INPUT DATA —
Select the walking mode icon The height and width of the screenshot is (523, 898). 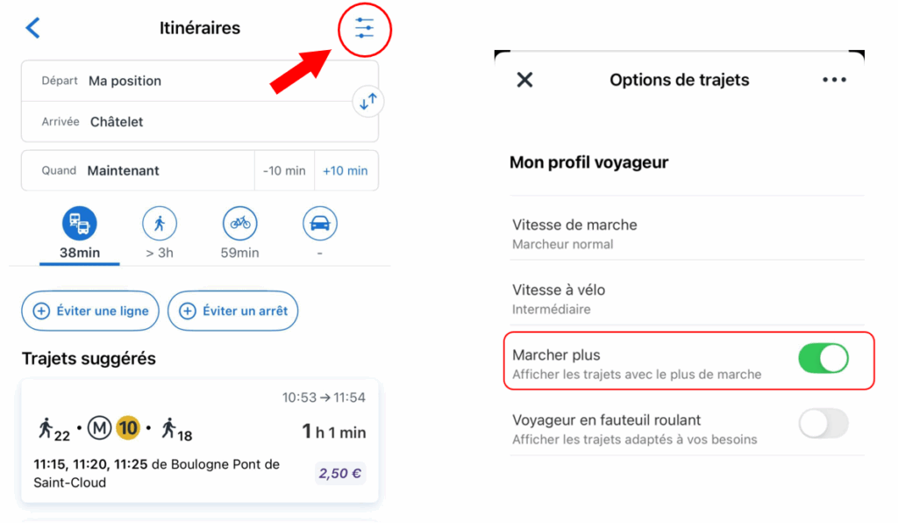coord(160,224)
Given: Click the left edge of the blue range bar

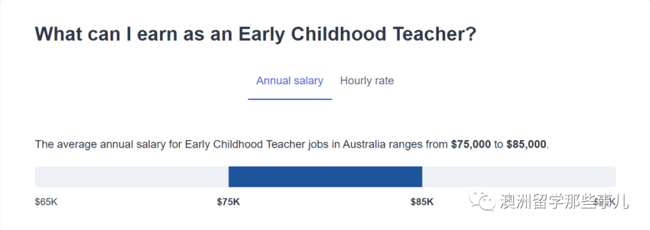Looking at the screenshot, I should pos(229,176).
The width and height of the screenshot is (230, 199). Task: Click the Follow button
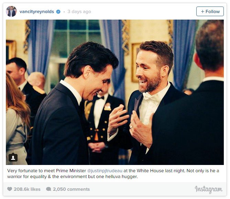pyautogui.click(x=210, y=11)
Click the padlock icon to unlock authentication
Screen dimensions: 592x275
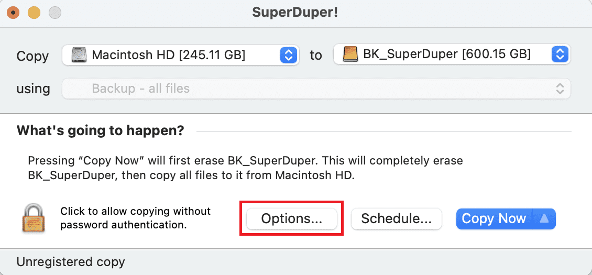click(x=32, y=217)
...
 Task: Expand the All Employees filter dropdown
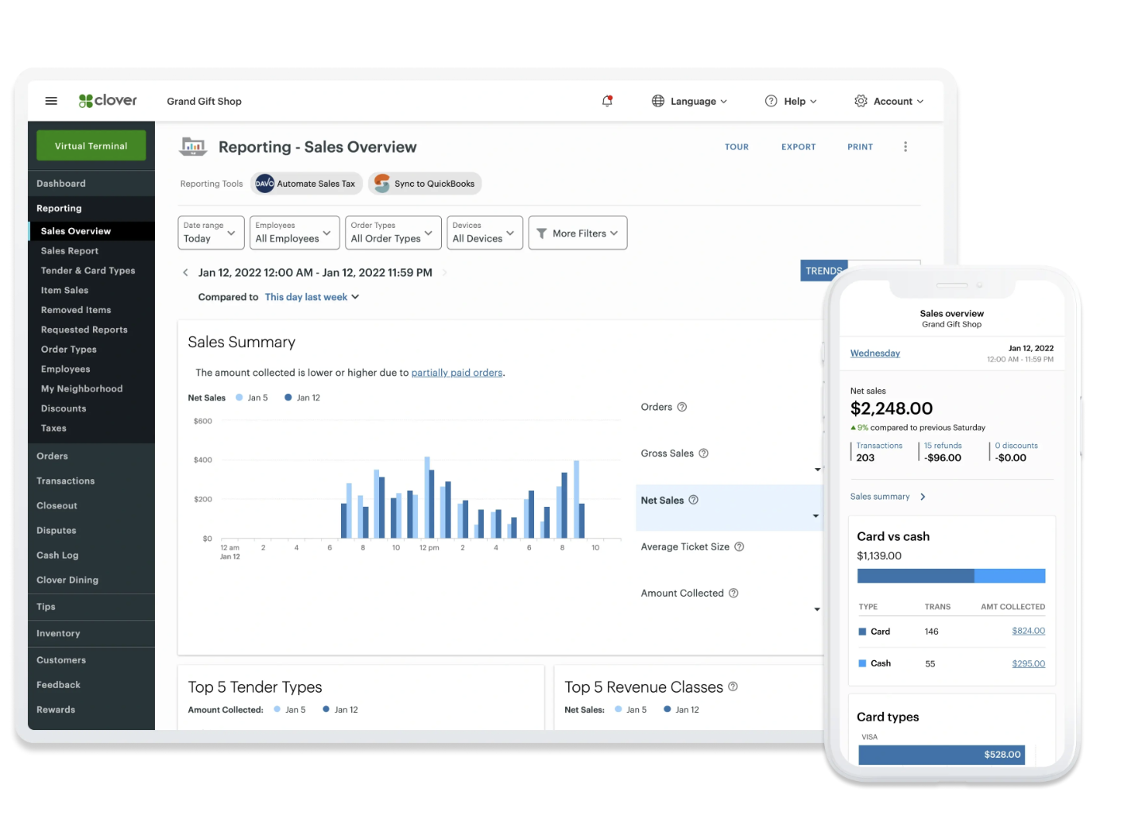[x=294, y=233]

WHAT IS BEING ASKED — Every line above between the one containing "Given: Click the" and the one containing "Click the padlock", those two included, is to be printed exactly. No pictures go into the copy.

WRITTEN ANSWER —
Given: Click the left edge of the blue range bar

Looking at the screenshot, I should pos(229,176).
The width and height of the screenshot is (230, 199). Task: Click the Follow button
pyautogui.click(x=210, y=11)
Click the padlock icon to unlock authentication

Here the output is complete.